> **ASSIGNED TASK**
A verbatim reproduction of the lines below, from the line containing "If you've got a passel of kids (533, 1800)" through the line containing "info@buydoors.by (1130, 1970)", both ends included, is the whole required output.

(Records contained in a dataset)
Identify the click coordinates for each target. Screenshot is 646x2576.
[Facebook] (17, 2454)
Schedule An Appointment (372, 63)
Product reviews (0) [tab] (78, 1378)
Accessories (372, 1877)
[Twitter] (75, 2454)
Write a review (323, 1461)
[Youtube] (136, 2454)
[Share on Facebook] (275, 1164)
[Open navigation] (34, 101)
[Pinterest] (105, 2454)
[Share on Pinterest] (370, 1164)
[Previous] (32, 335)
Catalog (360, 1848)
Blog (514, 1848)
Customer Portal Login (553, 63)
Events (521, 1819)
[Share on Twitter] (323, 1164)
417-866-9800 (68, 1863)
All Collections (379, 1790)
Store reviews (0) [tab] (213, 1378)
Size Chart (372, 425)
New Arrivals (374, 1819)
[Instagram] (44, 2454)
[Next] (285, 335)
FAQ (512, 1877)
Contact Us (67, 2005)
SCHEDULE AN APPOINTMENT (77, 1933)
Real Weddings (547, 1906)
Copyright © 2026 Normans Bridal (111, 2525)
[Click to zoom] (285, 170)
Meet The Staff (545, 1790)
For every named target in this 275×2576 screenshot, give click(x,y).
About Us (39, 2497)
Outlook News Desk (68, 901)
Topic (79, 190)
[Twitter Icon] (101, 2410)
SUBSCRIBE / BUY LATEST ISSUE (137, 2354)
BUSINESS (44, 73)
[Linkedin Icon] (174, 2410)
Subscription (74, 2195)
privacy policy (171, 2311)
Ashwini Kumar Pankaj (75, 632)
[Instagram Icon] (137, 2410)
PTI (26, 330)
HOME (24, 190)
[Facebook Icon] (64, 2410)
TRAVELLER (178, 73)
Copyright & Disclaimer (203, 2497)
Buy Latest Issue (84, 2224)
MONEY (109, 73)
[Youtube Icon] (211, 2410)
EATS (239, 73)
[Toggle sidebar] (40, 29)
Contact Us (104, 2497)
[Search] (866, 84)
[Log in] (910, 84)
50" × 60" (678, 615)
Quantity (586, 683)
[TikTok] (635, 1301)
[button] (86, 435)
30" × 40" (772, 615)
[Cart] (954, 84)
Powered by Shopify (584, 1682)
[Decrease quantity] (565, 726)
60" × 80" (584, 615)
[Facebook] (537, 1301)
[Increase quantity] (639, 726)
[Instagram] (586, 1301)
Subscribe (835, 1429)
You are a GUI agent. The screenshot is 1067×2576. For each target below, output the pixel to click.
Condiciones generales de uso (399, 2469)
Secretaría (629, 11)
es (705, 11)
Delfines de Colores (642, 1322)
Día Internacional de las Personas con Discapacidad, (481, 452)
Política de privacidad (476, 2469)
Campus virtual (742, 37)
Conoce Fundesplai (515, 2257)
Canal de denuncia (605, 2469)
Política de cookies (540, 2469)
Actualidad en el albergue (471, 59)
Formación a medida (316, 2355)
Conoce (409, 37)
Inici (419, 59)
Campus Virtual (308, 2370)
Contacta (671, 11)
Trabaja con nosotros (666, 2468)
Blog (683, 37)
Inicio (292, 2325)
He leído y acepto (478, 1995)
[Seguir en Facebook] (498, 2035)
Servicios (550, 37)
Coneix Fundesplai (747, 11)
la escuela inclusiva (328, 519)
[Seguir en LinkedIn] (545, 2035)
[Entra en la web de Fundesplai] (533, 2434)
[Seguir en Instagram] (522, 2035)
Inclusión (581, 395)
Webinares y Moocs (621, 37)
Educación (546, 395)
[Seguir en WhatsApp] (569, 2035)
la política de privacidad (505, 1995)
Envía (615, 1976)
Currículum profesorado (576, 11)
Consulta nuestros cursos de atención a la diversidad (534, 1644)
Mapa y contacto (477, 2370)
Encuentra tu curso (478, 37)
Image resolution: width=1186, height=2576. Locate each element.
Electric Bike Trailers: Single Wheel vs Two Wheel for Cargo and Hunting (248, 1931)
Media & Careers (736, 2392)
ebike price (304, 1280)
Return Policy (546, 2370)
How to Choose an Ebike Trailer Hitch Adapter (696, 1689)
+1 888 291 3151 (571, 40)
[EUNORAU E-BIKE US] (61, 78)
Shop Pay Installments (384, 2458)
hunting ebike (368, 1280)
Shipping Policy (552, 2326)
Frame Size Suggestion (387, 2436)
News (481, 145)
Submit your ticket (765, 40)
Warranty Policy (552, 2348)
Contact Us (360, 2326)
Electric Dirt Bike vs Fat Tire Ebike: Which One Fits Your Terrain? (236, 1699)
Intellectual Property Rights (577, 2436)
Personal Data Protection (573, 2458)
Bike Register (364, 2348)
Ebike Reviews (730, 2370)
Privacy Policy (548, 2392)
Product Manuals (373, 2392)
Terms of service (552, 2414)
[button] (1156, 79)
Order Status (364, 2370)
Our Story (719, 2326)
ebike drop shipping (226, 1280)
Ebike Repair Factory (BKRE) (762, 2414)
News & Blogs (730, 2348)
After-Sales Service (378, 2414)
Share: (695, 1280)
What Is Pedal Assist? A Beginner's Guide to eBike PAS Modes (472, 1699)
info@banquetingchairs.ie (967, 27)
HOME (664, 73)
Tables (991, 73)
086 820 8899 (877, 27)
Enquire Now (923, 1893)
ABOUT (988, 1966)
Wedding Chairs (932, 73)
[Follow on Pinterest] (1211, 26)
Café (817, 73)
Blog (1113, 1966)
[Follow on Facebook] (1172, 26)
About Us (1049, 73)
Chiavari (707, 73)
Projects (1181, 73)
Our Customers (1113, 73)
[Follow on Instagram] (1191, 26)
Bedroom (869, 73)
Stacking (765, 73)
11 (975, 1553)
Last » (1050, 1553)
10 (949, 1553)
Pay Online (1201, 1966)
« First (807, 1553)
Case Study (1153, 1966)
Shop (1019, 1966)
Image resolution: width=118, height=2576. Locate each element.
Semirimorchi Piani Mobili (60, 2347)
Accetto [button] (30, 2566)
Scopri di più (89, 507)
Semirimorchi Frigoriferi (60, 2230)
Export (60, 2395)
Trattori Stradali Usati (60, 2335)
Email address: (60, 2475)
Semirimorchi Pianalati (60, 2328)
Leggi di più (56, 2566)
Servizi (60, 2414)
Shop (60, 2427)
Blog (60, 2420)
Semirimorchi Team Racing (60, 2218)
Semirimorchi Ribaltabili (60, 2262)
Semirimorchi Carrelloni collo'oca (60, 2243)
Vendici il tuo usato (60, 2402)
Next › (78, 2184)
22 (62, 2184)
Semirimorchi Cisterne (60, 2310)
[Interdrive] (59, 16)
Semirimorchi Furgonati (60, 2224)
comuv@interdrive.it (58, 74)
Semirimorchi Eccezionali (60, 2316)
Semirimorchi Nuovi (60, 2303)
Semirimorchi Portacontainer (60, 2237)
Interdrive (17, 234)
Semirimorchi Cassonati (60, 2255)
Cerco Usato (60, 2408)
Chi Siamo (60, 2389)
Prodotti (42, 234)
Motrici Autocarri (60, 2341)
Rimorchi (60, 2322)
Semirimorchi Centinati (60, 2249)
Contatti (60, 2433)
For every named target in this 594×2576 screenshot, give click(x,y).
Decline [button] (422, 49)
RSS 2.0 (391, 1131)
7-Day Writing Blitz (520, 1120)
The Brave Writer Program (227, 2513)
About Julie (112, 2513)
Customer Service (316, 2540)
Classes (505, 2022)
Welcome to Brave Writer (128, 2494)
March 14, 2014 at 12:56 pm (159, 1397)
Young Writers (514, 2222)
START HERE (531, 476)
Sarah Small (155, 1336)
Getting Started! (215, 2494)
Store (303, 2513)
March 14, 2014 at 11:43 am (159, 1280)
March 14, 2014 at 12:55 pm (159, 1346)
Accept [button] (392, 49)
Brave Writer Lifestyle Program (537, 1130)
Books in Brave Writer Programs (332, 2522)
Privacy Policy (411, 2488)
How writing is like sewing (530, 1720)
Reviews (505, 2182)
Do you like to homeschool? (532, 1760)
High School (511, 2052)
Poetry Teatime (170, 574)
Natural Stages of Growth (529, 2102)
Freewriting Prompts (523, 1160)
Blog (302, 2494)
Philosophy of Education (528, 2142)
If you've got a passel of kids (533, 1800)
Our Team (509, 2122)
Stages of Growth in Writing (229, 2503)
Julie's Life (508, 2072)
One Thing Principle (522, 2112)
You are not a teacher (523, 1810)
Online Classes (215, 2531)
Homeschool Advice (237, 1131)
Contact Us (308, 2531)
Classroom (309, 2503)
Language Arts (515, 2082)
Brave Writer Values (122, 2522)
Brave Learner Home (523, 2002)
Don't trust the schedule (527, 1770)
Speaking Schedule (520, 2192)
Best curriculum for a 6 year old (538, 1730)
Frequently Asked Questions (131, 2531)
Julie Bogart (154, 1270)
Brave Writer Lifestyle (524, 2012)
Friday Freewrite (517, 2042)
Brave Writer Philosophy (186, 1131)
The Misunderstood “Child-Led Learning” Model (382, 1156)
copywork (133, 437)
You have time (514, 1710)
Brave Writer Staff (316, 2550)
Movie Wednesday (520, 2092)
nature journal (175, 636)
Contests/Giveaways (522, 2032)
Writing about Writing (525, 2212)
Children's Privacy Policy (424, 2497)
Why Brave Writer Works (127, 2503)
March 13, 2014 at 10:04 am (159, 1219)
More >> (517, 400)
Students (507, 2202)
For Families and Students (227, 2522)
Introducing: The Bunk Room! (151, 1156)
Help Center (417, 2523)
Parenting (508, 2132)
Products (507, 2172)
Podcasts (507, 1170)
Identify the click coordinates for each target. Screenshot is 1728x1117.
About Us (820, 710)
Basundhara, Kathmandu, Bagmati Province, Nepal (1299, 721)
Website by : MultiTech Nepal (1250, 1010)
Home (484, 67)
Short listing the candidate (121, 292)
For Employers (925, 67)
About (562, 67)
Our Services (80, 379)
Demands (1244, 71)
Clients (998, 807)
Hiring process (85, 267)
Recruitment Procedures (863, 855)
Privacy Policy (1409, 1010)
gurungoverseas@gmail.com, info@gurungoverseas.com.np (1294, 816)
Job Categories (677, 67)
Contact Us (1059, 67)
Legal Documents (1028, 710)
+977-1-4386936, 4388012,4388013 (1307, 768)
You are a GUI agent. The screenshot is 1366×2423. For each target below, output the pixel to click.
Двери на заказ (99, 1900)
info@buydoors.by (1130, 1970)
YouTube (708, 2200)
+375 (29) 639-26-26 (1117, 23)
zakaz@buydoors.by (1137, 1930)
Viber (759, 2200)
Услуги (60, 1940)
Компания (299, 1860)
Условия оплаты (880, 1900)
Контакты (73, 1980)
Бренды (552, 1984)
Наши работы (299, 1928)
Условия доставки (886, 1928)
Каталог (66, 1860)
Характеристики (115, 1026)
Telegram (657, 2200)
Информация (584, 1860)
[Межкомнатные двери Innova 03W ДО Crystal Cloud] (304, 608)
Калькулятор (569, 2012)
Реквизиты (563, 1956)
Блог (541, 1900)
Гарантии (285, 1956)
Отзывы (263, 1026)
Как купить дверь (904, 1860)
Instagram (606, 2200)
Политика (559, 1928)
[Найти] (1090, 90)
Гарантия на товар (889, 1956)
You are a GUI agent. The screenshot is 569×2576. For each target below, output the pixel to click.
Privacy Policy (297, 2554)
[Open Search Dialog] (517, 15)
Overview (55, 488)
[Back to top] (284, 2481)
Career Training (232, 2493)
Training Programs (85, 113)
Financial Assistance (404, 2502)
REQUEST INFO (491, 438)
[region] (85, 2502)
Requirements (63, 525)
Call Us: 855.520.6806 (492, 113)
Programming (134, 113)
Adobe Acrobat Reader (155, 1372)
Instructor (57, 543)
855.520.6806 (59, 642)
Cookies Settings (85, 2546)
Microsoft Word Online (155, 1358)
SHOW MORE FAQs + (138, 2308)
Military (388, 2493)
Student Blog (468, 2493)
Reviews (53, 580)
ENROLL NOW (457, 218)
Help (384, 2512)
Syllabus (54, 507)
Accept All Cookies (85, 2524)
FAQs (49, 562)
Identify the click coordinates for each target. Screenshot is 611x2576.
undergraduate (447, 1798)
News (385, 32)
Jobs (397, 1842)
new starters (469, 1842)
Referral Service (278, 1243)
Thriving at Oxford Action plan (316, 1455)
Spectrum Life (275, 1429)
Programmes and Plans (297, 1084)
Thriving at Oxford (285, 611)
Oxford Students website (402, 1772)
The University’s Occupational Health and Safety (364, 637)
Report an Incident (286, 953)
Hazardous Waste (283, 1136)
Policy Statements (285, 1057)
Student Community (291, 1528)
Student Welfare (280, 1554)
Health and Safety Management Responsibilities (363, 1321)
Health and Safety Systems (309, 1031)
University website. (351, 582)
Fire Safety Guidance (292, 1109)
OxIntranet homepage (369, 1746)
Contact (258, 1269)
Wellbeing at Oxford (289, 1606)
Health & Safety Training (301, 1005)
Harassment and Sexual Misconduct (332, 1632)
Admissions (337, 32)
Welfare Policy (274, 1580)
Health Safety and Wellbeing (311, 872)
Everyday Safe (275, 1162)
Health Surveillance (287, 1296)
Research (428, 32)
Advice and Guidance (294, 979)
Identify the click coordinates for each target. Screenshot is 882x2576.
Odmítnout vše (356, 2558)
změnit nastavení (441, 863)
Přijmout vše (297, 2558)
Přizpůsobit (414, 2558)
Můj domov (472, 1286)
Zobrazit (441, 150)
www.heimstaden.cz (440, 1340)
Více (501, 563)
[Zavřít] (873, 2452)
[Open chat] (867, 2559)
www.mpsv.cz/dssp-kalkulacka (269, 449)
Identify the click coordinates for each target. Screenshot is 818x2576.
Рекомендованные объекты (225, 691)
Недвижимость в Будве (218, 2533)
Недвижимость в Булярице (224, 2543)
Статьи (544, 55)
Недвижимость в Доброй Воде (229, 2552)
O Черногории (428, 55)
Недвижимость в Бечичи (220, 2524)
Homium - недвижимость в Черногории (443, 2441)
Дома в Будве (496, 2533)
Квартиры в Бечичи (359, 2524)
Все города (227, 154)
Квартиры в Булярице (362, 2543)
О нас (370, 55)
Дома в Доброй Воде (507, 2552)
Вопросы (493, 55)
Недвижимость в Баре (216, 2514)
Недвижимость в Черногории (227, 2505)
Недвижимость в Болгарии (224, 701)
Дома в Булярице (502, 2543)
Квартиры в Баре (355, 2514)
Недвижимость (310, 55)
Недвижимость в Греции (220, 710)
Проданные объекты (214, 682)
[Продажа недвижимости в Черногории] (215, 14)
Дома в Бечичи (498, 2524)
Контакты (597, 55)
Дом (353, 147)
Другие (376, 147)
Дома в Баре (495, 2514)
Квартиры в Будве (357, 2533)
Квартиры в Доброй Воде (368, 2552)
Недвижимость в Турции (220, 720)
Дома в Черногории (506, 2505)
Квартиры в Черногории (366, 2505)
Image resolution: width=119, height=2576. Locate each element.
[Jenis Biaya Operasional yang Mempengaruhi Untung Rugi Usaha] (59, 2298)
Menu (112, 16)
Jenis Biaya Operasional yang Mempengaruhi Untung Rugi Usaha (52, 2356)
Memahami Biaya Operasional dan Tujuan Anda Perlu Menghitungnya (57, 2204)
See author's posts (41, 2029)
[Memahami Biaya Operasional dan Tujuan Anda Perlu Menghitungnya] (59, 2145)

> **SOLUTION FOR THIS TASK**
If you've got a passel of kids (533, 1800)
Our Team (509, 2122)
Stages of Growth in Writing (229, 2503)
Julie's Life (508, 2072)
One Thing Principle (522, 2112)
You are not a teacher (523, 1810)
Online Classes (215, 2531)
Homeschool Advice (237, 1131)
Contact Us (308, 2531)
Classroom (309, 2503)
Language Arts (515, 2082)
Brave Writer Values (122, 2522)
Brave Learner Home (523, 2002)
Don't trust the schedule (527, 1770)
Speaking Schedule (520, 2192)
Best curriculum for a 6 year old (538, 1730)
Frequently Asked Questions (131, 2531)
Julie Bogart (154, 1270)
Brave Writer Lifestyle (524, 2012)
Friday Freewrite (517, 2042)
Brave Writer Philosophy (186, 1131)
The Misunderstood “Child-Led Learning” Model (382, 1156)
copywork (133, 437)
You have time (514, 1710)
Brave Writer Staff (316, 2550)
Movie Wednesday (520, 2092)
nature journal (175, 636)
Contests/Giveaways (522, 2032)
Writing about Writing (525, 2212)
Children's Privacy Policy (424, 2497)
Why Brave Writer Works (127, 2503)
March 13, 2014 at 10:04 am (159, 1219)
More >> (517, 400)
Students (507, 2202)
For Families and Students (227, 2522)
Introducing: The Bunk Room! (151, 1156)
Help Center (417, 2523)
Parenting (508, 2132)
Products (507, 2172)
Podcasts (507, 1170)
Identify the click coordinates for each target. Screenshot is 1728x1117.
About Us (820, 710)
Basundhara, Kathmandu, Bagmati Province, Nepal (1299, 721)
Website by : MultiTech Nepal (1250, 1010)
Home (484, 67)
Short listing the candidate (121, 292)
For Employers (925, 67)
About (562, 67)
Our Services (80, 379)
Demands (1244, 71)
Clients (998, 807)
Hiring process (85, 267)
Recruitment Procedures (863, 855)
Privacy Policy (1409, 1010)
gurungoverseas@gmail.com, info@gurungoverseas.com.np (1294, 816)
Job Categories (677, 67)
Contact Us (1059, 67)
Legal Documents (1028, 710)
+977-1-4386936, 4388012,4388013 (1307, 768)
You are a GUI agent. The screenshot is 1366×2423. For each target below, output the pixel to click.
Двери на заказ (99, 1900)
info@buydoors.by (1130, 1970)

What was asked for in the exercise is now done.